A pesar de que los gobiernos populistas de derecha (y también algunos de izquierda) han extendido la militarización de la lucha contra el narcotráfico desde Estados Unidos hacia toda América Latina desde la década de los 70, existe un extendido consenso entre l@s especialistas de que esa política y las políticas de mano dura contra la delincuencia (que el Presidente Piñera promovió fuertemente en su primer gobierno) han fracasado. Sólo en el caso de México durante el Gobierno del Presidente Felipe Calderón cobró cerca de 30 mil vidas, tres mil de ellas causadas por agentes del Estado. Adicionalmente, existe creciente evidencia de que a pesar de que las operaciones militares contra el crimen organizado conllevan importantes incrementos de las tasas de letalidad. Sin embargo, el tráfico de drogas (o de migrantes) se mantiene o se incrementa. El mismo Presidente Piñera ha señalado en su propio discurso al señalar que uno de los fundamentos de la nueva política es que “la producción de droga en dos países limítrofes como Perú y Bolivia -con los cuales tenemos extensa frontera- y en Colombia está llegando a niveles récords”. Lo que no ha dicho el Jefe de Estado es que todos esos países han militarizado la lucha contra el narcotráfico desde hace décadas, y que pese a eso han fracasado. ¿Por qué debería entonces resultar esa política en Chile?
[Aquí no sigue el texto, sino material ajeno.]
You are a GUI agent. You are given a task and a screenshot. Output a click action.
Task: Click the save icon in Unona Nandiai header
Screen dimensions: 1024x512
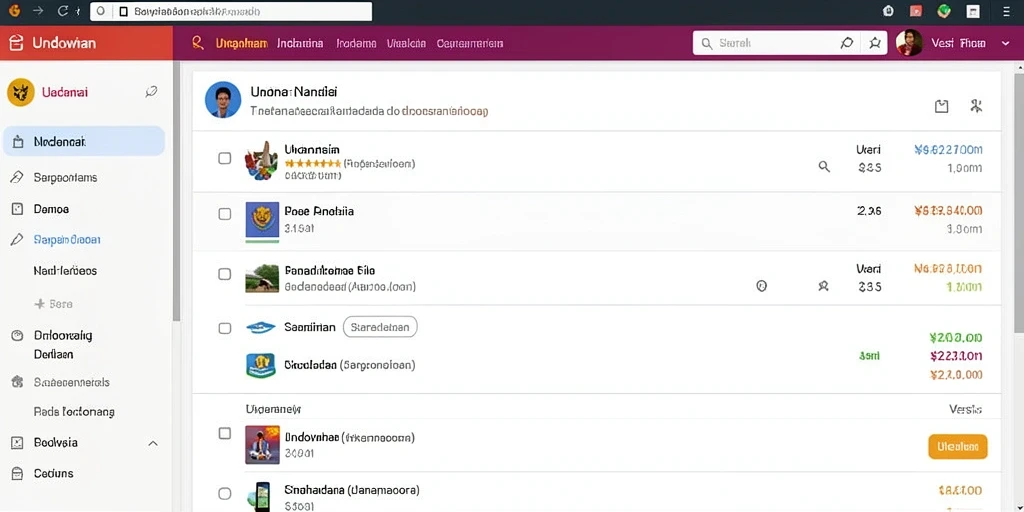tap(941, 106)
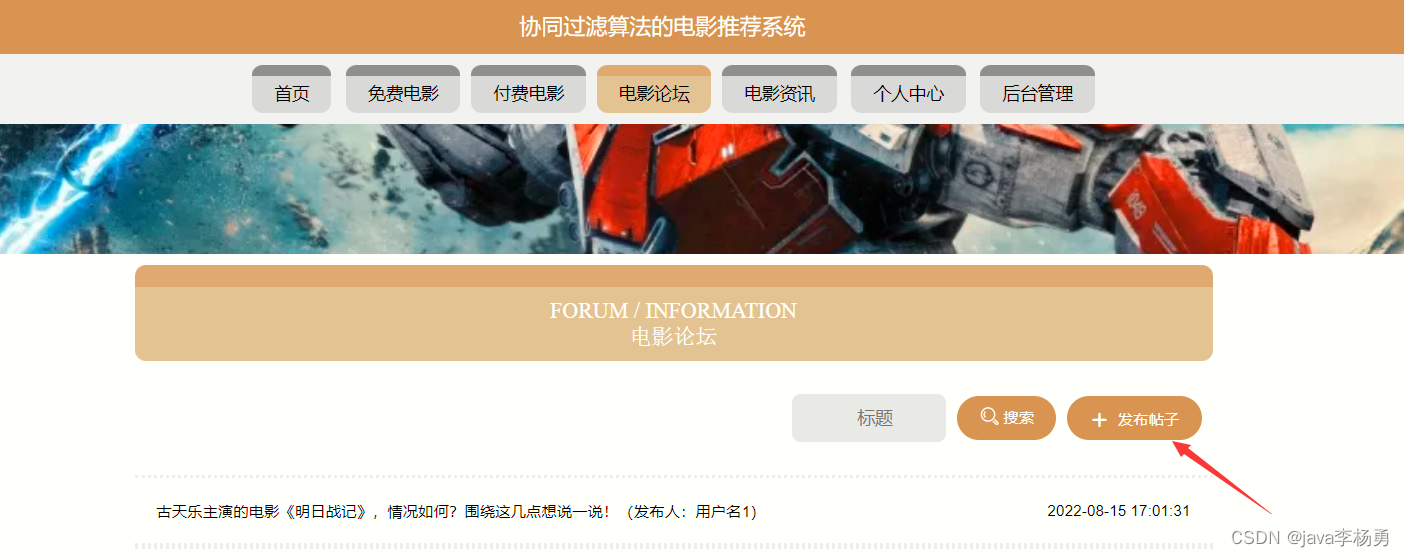Viewport: 1404px width, 557px height.
Task: Click the plus icon beside 发布帖子
Action: [x=1099, y=420]
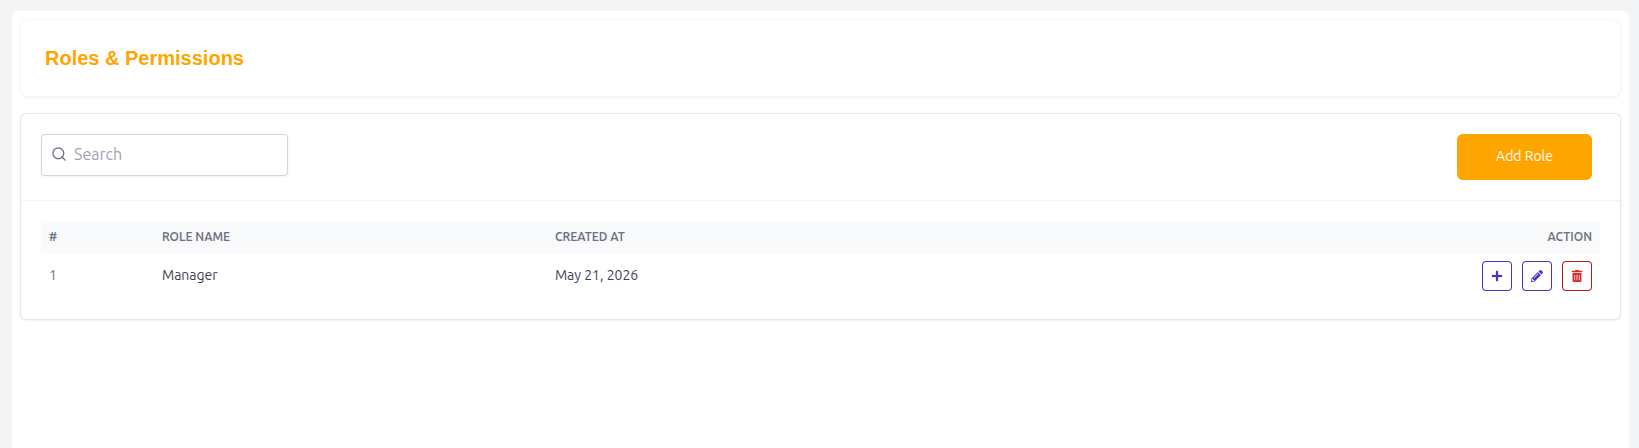The image size is (1639, 448).
Task: Focus the Search input field
Action: pos(164,155)
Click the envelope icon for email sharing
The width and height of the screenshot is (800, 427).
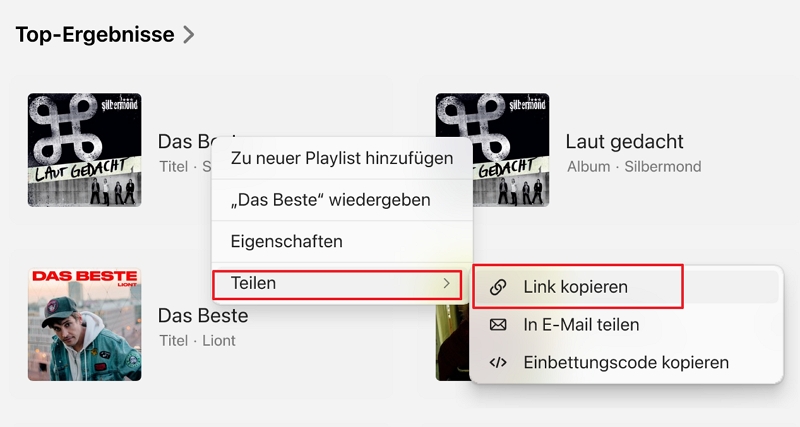[x=498, y=325]

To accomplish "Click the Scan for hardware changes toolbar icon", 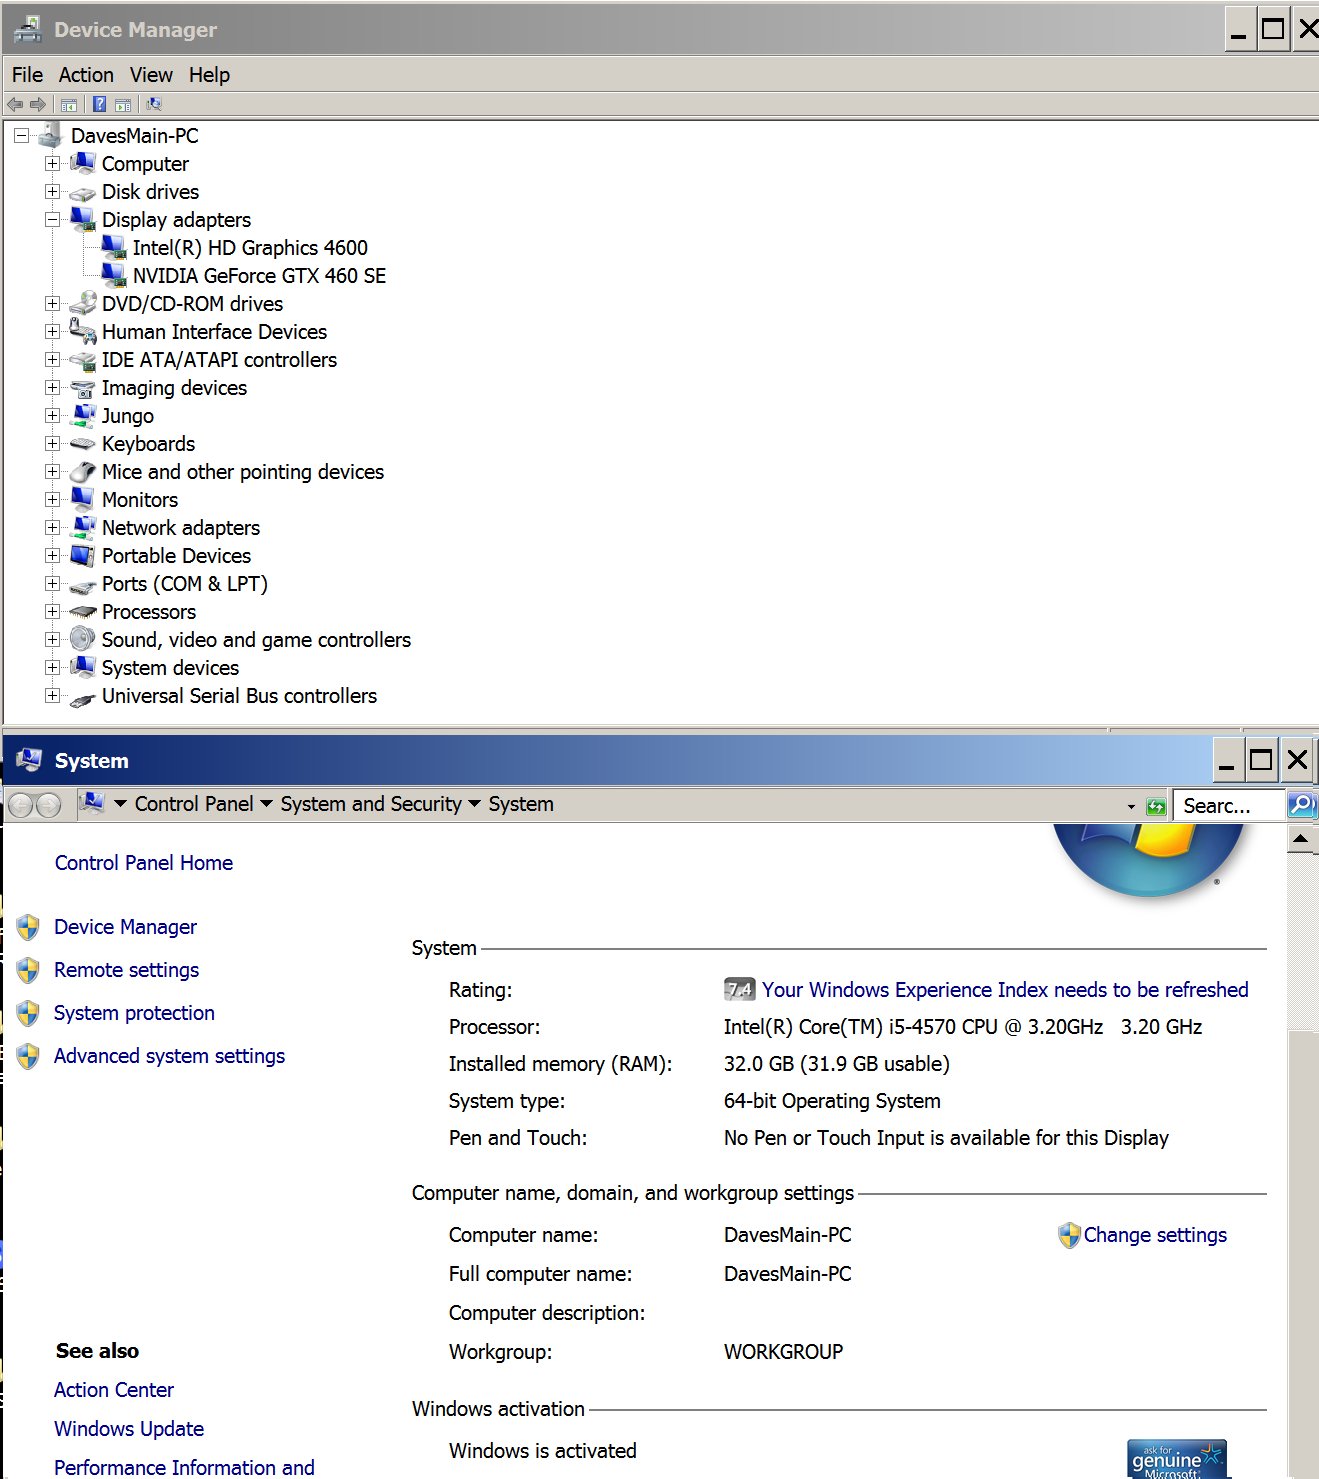I will coord(153,104).
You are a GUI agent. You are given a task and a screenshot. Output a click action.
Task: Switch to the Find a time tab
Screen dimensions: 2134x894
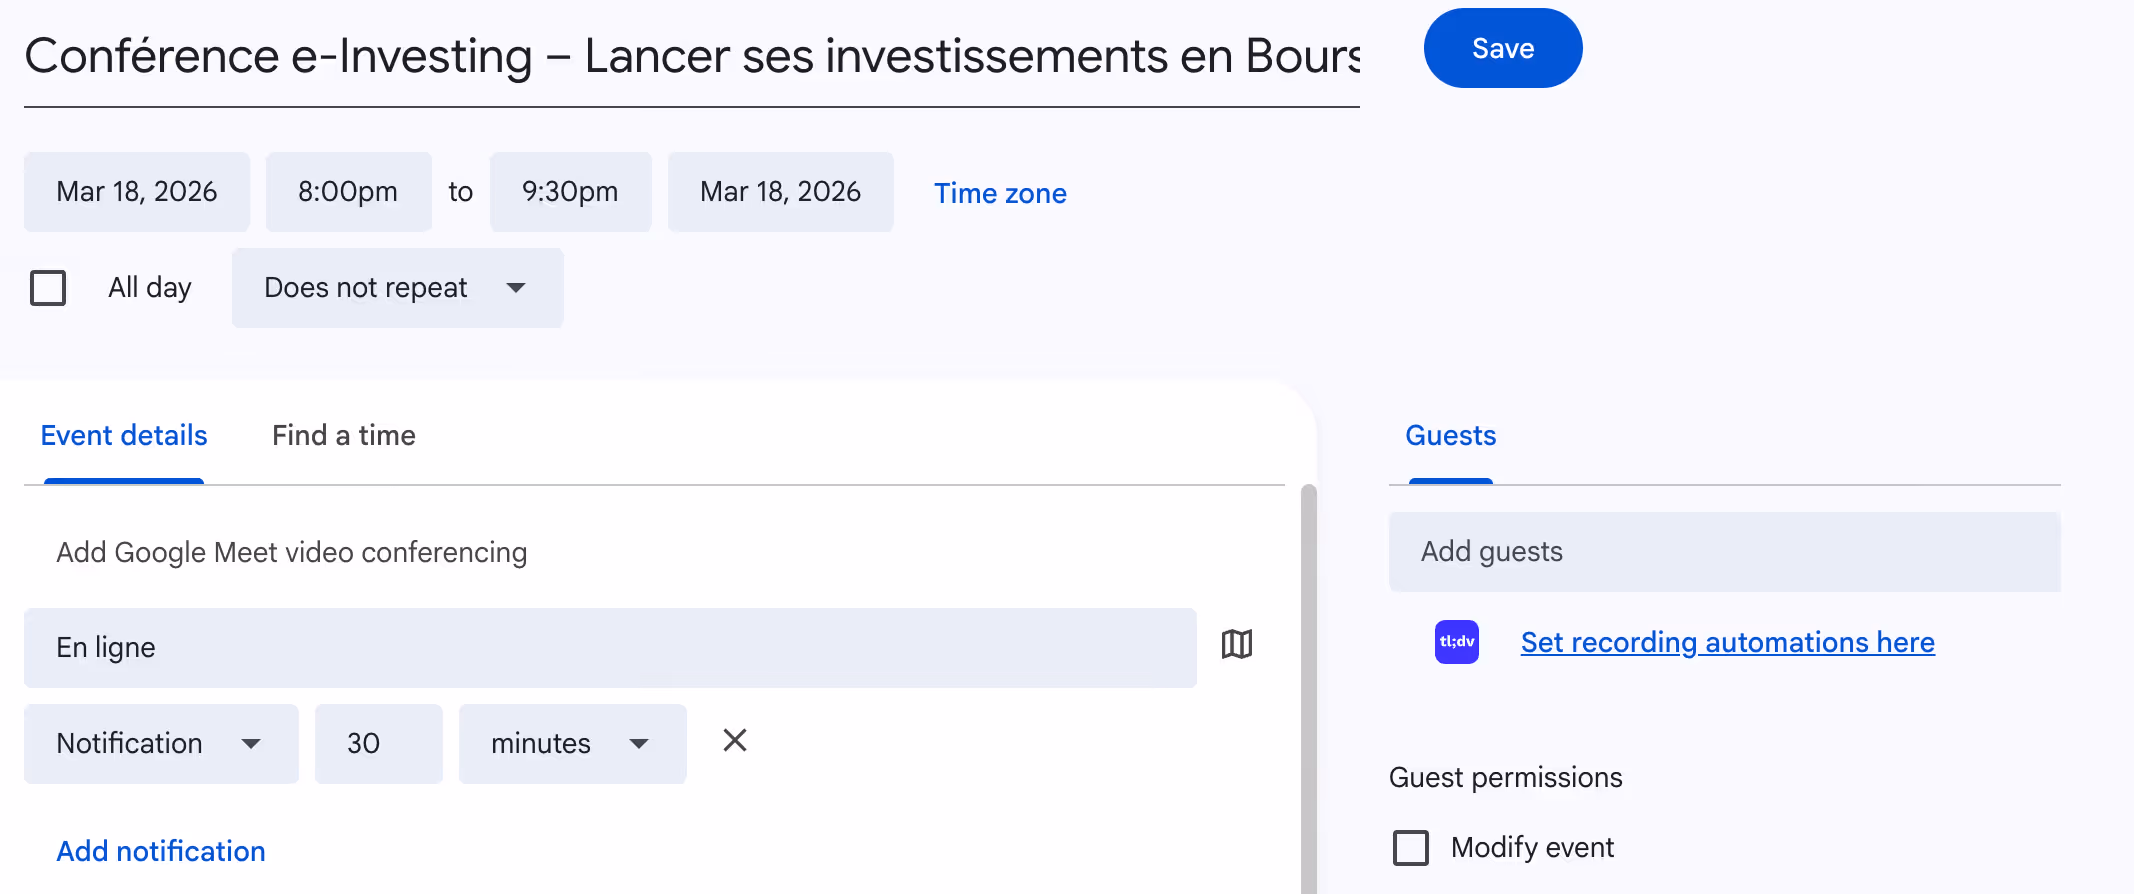click(x=343, y=436)
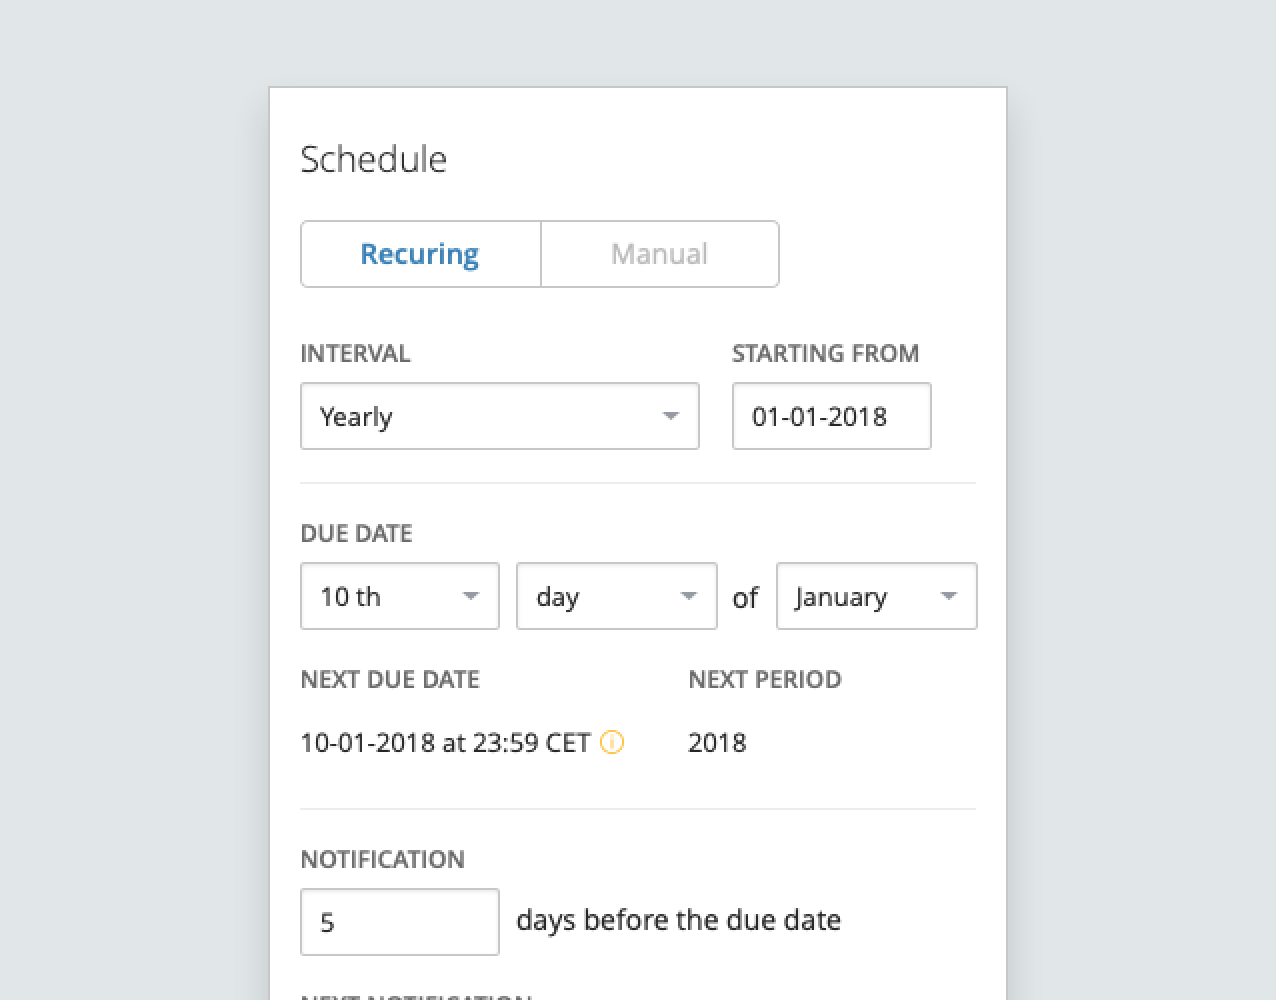Click the NOTIFICATION label
The width and height of the screenshot is (1276, 1000).
tap(382, 859)
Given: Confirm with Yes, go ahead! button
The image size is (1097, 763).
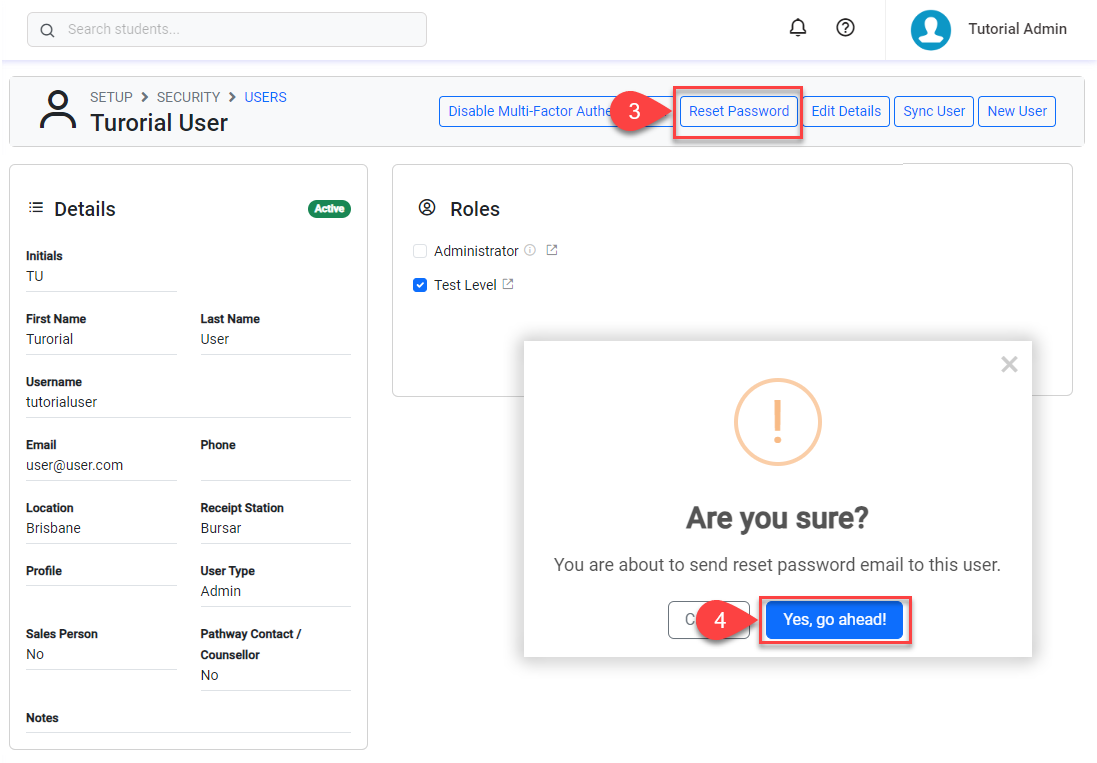Looking at the screenshot, I should pos(834,620).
El Gobierno de Chile parece tentado de sumarse a la tendencia populista latinoamericana. El fracaso de las democracias jóvenes o de baja calidad y Estados débiles ante la corrupción y al crimen organizado ha creado una demanda por respuestas populistas aún menos democráticas, consolidando un regreso de los militares al centro de la política regional. A diferencia de la etapa de las dictaduras basadas en las doctrinas de Seguridad Nacional, la militarización del Siglo 21 es demandada por los gobiernos civiles en estados débiles, y tiene altos apoyos en las encuestas de opinión pública, por lo que no es percibida como una imposición, pero es altamente destructiva de las instituciones democráticas y excluyente. Es el camino de Bolsonaro en Brasil.
El Gobierno también puede optar, sin embargo, por el camino más difícil pero más democrático de fortalecer y no debilitar tanto las instituciones militares profesionales y el control civil sobre éstas, como las instituciones públicas civiles, policiales y penales responsables de ejecutar políticas públicas inclusivas y de intentar coordinaciones internacionales cooperativas y efectivas para encarar estructuralmente fenómenos transnacionales como el crimen organizado, el narcotráfico y las migraciones.